The next person to try to create a standardised eye test was Heinrich Küchler, a German ophthalmologist who developed an eye chart consisting of common symbols - farm implements, cannons, birds, frogs - which he glued to a sheet of paper in decreasing size. A few years later, he modified his chart to use letters of the alphabet in a graduated series. It was published in 1843, and nearly forgotten.

In 1864, Edward Jaeger von Jaxtthal, a Viennese ophthalmologist, published a series of reading samples. Since Vienna was an international city, he did them in several languages, and they spread. Because of varying typefaces, the vision tests were not standardised, and they also couldn’t be used to test distance vision.

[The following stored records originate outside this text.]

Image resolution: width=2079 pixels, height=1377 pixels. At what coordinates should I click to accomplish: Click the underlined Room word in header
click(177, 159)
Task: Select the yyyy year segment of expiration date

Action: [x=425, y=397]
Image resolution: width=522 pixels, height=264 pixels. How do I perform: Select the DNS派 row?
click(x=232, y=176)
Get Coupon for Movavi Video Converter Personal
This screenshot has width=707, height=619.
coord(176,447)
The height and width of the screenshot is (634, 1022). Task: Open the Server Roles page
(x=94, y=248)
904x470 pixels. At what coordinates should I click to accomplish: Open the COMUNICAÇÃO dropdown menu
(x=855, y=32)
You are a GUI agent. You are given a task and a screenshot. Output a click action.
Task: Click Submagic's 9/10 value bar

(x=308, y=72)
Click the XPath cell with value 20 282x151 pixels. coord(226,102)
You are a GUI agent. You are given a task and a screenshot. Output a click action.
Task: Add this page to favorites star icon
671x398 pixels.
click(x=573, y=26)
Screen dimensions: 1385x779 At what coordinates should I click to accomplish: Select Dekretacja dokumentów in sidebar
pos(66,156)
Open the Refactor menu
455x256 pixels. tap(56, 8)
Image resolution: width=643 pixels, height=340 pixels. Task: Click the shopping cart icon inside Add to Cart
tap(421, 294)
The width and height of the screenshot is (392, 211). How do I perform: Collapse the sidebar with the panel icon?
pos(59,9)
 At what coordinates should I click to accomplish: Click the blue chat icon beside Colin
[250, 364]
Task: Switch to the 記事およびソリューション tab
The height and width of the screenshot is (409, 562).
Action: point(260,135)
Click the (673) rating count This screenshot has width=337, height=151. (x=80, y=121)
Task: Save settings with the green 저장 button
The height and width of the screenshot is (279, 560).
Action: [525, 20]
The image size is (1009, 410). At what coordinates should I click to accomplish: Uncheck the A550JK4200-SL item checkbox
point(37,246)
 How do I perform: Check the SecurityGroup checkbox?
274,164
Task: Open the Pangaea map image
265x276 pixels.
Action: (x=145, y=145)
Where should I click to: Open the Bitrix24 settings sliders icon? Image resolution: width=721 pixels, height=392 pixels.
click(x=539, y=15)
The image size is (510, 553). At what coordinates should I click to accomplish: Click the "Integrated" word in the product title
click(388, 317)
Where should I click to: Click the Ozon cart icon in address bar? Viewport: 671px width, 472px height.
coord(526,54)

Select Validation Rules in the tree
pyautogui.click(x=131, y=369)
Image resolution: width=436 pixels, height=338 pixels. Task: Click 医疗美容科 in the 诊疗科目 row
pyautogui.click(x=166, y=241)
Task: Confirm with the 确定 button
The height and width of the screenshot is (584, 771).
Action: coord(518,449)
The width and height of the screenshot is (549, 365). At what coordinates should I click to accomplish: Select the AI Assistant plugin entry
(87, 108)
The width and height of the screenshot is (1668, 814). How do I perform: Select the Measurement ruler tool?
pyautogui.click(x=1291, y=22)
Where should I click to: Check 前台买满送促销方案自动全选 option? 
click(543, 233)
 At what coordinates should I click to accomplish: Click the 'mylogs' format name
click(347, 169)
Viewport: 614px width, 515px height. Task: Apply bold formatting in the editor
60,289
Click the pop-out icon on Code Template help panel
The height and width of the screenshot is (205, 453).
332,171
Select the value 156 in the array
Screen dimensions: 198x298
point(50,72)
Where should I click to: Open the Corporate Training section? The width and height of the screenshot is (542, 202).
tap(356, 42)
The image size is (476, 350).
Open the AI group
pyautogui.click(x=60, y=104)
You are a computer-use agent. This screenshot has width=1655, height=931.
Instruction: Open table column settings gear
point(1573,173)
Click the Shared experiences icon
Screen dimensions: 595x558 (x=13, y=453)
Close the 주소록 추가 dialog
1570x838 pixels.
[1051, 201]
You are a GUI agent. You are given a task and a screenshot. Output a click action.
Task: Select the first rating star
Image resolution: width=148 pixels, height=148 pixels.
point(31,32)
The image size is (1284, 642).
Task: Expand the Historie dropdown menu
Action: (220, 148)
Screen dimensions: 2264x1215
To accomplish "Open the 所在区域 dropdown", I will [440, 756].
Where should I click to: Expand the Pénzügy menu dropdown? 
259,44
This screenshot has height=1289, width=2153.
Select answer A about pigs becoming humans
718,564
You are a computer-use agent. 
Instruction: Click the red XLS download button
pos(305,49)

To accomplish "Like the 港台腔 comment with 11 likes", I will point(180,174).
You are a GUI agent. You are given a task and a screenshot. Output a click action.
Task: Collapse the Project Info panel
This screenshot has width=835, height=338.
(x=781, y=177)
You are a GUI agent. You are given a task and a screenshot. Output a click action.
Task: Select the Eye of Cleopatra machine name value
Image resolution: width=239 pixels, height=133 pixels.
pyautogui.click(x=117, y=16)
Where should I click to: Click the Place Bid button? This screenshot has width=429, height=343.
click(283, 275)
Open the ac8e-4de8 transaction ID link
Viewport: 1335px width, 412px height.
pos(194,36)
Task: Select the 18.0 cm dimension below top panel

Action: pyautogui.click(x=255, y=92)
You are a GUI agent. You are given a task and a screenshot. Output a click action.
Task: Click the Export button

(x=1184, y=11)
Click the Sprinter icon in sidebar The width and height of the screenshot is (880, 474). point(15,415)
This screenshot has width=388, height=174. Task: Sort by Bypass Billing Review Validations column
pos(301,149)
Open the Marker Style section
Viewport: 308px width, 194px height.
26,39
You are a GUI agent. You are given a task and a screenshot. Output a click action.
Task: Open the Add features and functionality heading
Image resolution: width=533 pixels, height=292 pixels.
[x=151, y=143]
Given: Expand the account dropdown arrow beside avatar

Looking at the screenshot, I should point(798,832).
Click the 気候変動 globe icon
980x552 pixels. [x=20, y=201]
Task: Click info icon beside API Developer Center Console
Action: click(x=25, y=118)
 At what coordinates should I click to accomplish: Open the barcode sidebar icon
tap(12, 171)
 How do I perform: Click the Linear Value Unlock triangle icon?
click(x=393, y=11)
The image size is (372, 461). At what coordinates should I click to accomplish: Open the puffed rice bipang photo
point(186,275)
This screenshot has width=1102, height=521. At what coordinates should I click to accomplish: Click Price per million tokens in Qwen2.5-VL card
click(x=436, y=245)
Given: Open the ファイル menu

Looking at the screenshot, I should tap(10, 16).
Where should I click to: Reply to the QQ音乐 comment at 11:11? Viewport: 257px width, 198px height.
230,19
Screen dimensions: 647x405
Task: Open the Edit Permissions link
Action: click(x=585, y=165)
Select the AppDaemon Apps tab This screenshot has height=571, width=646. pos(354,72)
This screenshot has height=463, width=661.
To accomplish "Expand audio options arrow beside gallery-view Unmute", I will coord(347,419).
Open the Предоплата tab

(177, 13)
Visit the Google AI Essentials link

Meanwhile Francis Cornelius Donders from the Netherlands, who had devoted his life to ophthalmology, realised there was a need for much better standardised visual acuity measurement and testing. Donders - along with colleagues Sir William Bowman, Herman von Helmholz and Albrecht von Graefe - created the specialty of ophthalmology. Donders was working on studies on refraction (the way eyes bend light for clear vision) and accommodation (the way eyes adjust to focus in distance or closeness). He created a formula to define the sharpness of vision by defining a “standard eye”, and then calculated the magnification the patient needed to reach the same level of clear vision performance as the standard eye.  The degree of magnification required was a measurement of visual acuity - for example, if a patient needed two times the standard, the visual acuity was calculated at half the standard, or 0.5.

Donders turned to Herman Snellen, a physician co-worker also from the Netherlands, to find a measurement scale that would help implement his formula. Snellen began working on charts, first using abstract images and symbols. In 1862 he settled on a 5x5 grid using stylised letters and numbers, which he called “optotypes", as a more practical way to communicate between the patient and their doctor - and so the familiar eye chart test we all know was born.

However, there were some challenges - the original Snellen chart was only based on letters used in the English alphabet which was not practical for those who could not read, or were not familiar with the English language. In 1868, Snellen devised a chart that could be used with people who were illiterate - the rotating “E.” That same year, Dr. John Green of St. Louis, USA, who had previously worked with Snellen, improved the chart by making the progression in letter size more regular and suggesting the use of an easier to read font type.

Thanks to all of these individuals, their collaboration and innovation, the Snellen eye chart has become one of the most common visual performance tests of the 20th century. Today it is accepted as the standard of accurate visual acuity measurement, making it one of the most revolutionary contributions to ophthalmology to date.